Durant sa période creuse, il dit qu’il fut assez responsable pour ne pas avoir eu d’enfant. Or, ce vendeur chez Piscine Trévi depuis 10 ans maintenant, se rend chez l’un de ses amis, il y a sept ans, pour réparer un problème de moteur d’une piscine. Une fois sur place, il remarque une belle jeune femme, Sonia Boulanger. Plusieurs mois plus tard, il assiste aux funérailles de son père et fait de plus ample connaissance avec elle.

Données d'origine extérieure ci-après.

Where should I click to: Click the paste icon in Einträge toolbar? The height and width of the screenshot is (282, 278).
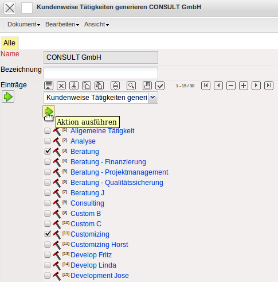(99, 86)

Après deux semaines de fréquentations, elle se retrouve enceinte. « J’ai scoré du premier coup », dit-il à la blague.

 Louka verra le jour, lui qui fêtera son 6e anniversaire le 6 février. « Il est devenu ma raison de vivre, ma fierté et mon rêve serait de l’accompagner un jour, s’il le désire, lors d’un marathon. » L’an dernier, il a épousé Sonia, 31 ans.

 Il aime faire des folies ce qui lui permet de livrer des messages, comme le marathon qu’il a couru dans une piscine ovale de 20 pieds, un total de 2203 tours et un temps de 8h46. « On ne doit pas se prendre au sérieux », relate celui qui estime totaliser quelques 180,000 km de course dans le corps.

 

La réalisation de son ironman est venue concrétiser une nouvelle étape dans sa vie.

 

Son père vit encore et André représente son idole. Sans oublier Augustin Diaz, un coureur de longue date qu’il considère comme son grand frère.

 L’an dernier, il ne se sentait vraiment pas bien sans trop savoir ce dont il souffrait et cela même après une série de tests à l’hôpital. L’inquiétude le rongeait. Un jour, Sonia lui confie qu’elle n’a pas acheté de bananes à l’épicerie puisqu’elles étaient beaucoup trop vertes, lui qui en mangeait quatre par jour ! Tout commence à rentrer dans l’ordre au niveau de sa santé. La semaine suivante, elle revient avec les bananes et l’indisposition réapparaît chez lui. Aujourd’hui, il ne peut plus manger de bananes car il est allergique !

 Question de susciter le plaisir, André a créé Rundredi avec son slogan : Un kilomètre à la fois. « Tu sais, la course ne m’a jamais déçu. »

 Bonté, sagesse et reconnaissance ont envahi cet adepte de la course à pied.

Il m’a muselé par son magnifique témoignage.